Exercise inputs:
Segment Open
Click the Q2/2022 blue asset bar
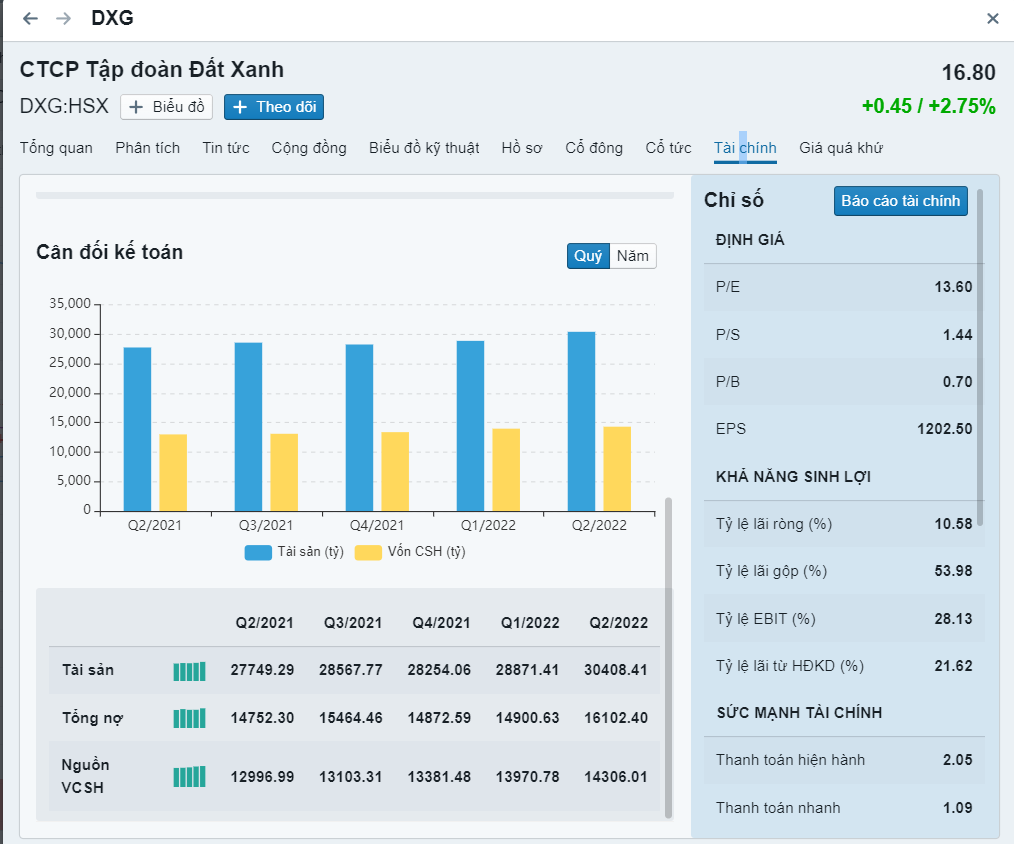Viewport: 1014px width, 844px height. (581, 421)
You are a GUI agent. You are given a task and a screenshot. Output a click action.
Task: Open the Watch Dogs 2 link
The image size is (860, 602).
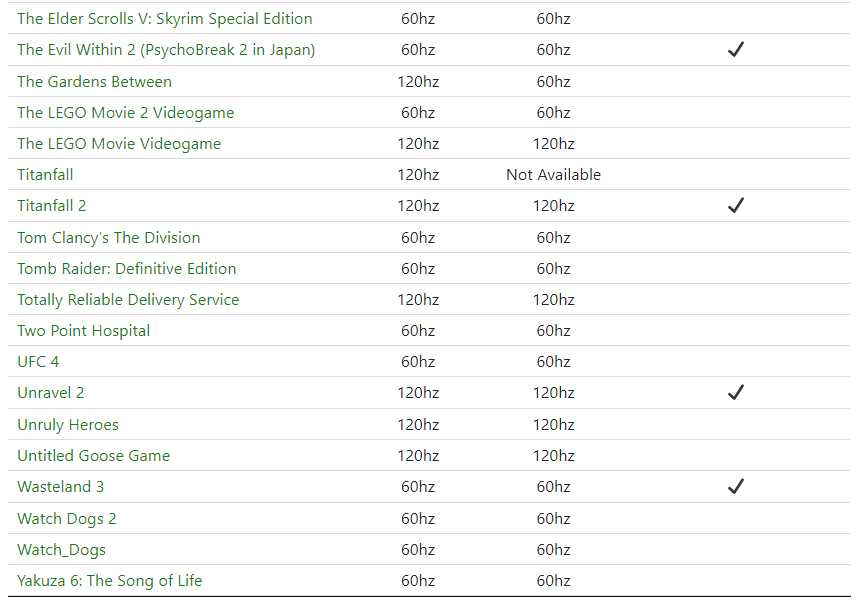[x=67, y=519]
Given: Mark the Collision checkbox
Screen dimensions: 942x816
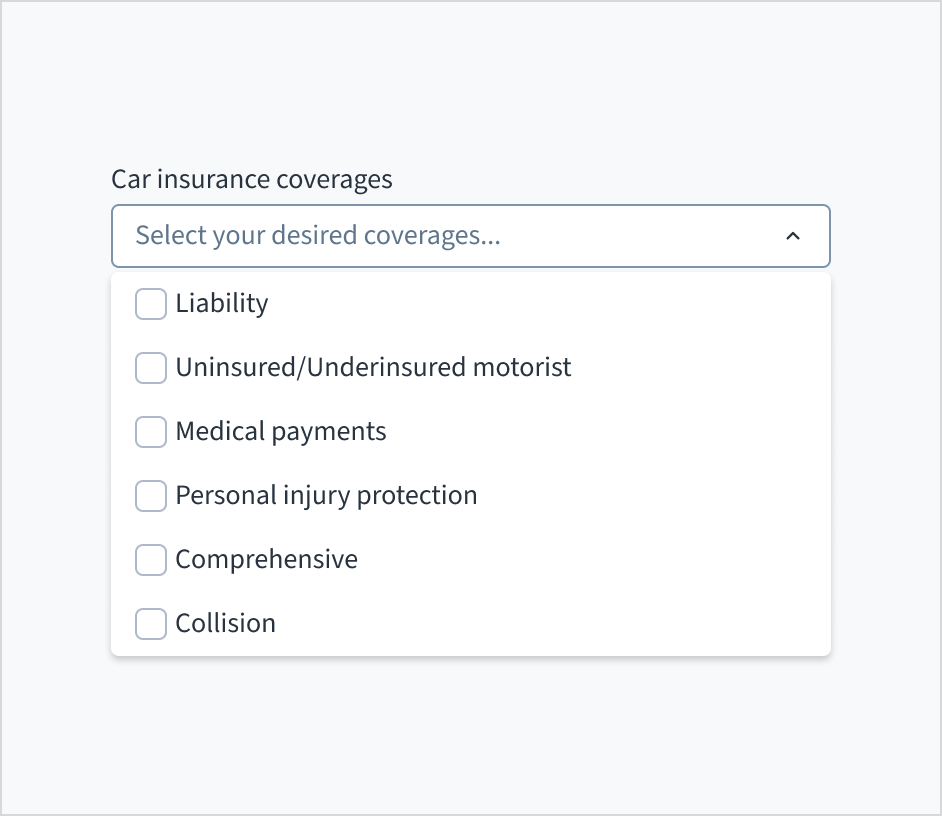Looking at the screenshot, I should tap(151, 624).
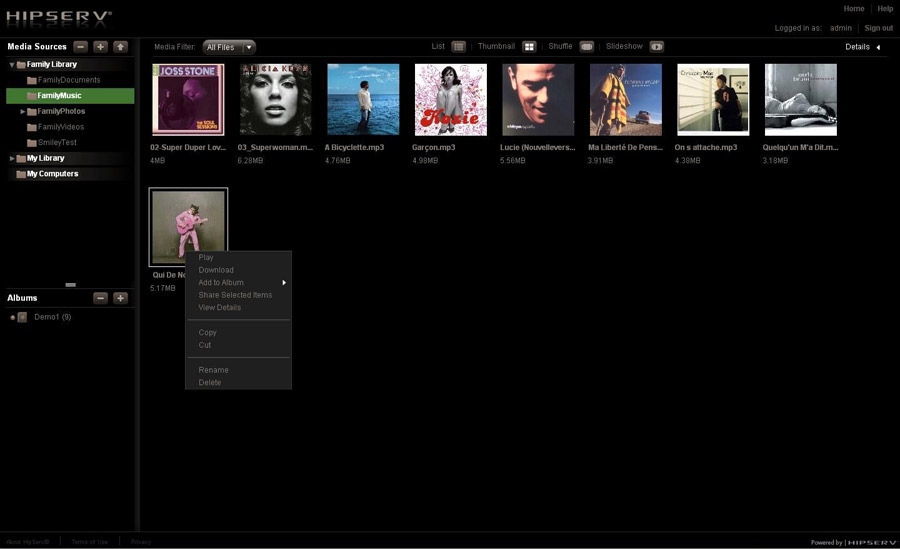The image size is (900, 549).
Task: Click the remove media source minus icon
Action: click(x=81, y=47)
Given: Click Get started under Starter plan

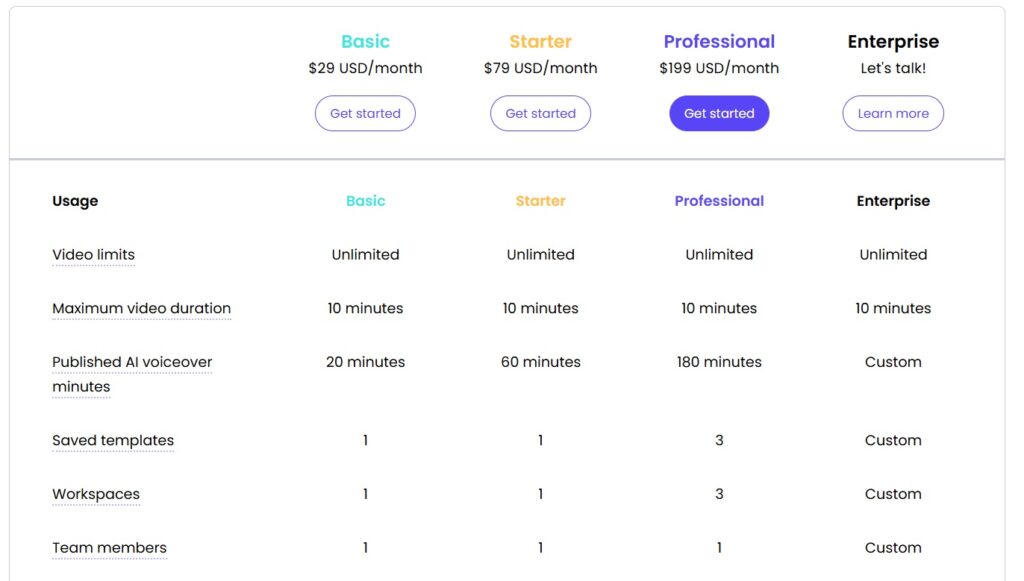Looking at the screenshot, I should pyautogui.click(x=540, y=113).

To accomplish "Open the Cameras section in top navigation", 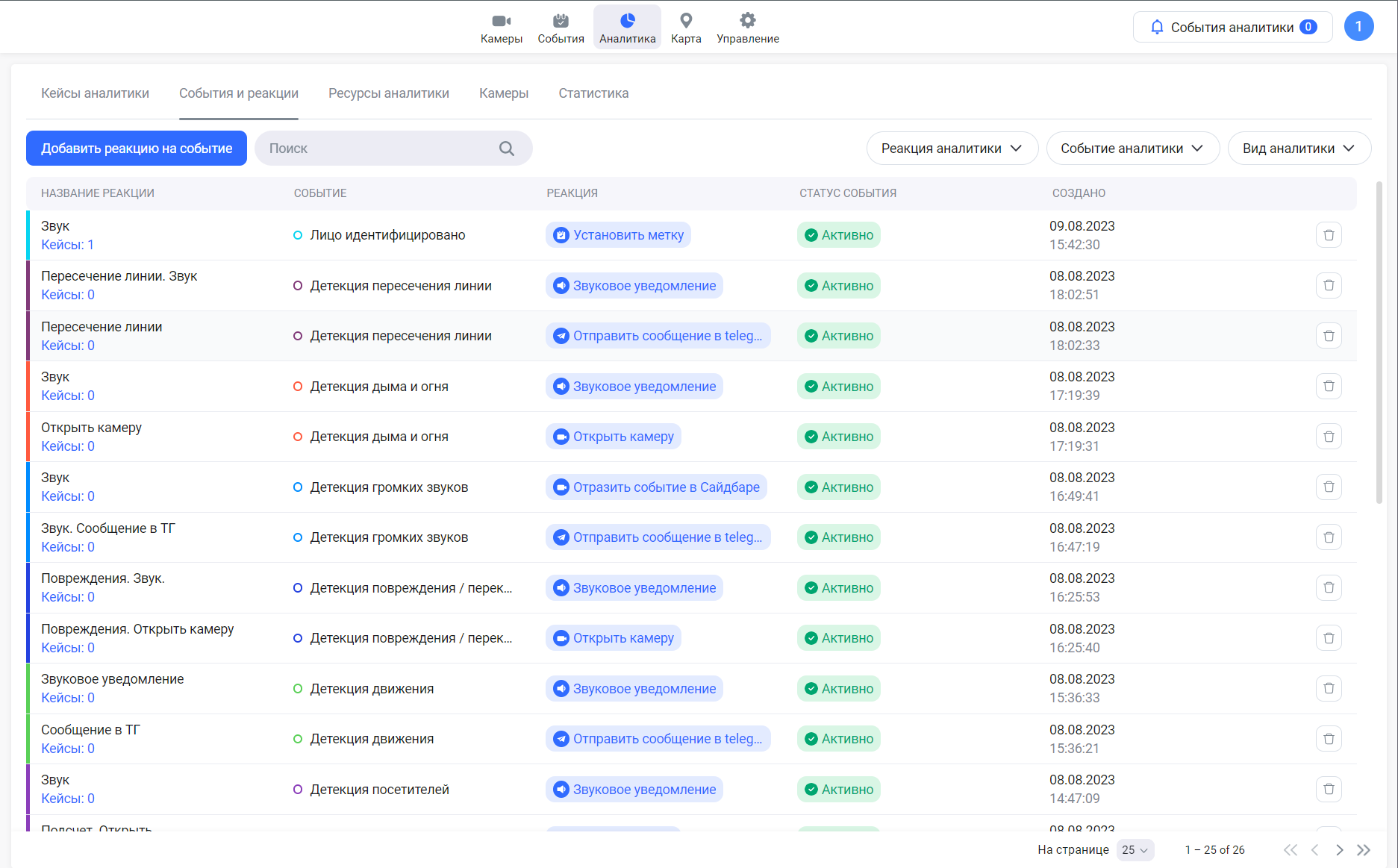I will point(501,28).
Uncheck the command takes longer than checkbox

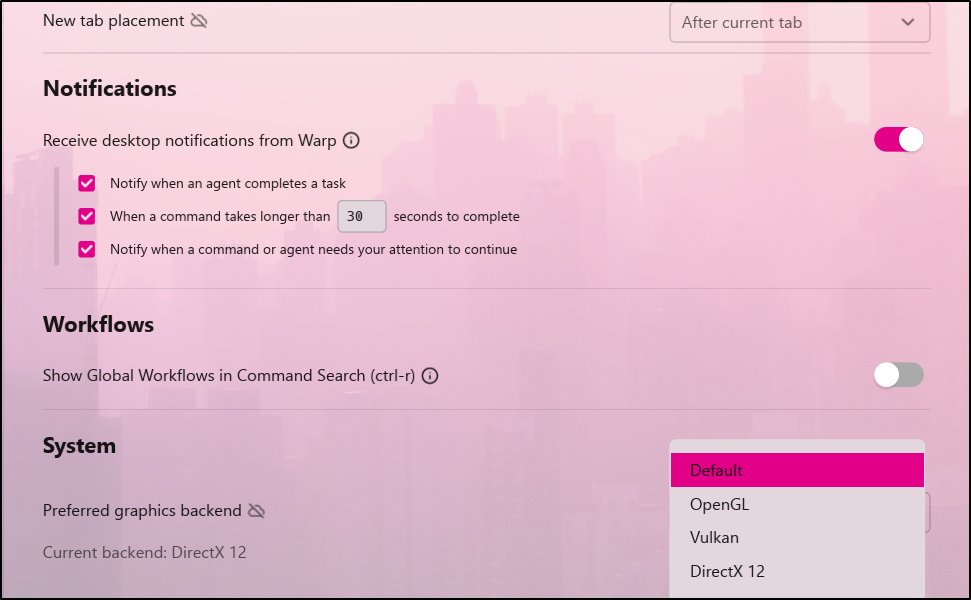[87, 216]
Segment Closed
Problem requirements: Print exactly the lines from the first line of the records above through the line containing "Given: Mark the Collision checkbox", leaving out the pictures.

Response area:
Click the Q2/2022 blue asset bar
Viewport: 1014px width, 844px height. (581, 421)
You are a GUI agent. You are given a task and a screenshot. Output a click action.
Task: Open the Watch Dogs 2 link
The image size is (860, 602).
[x=67, y=519]
Given: Mark the Collision checkbox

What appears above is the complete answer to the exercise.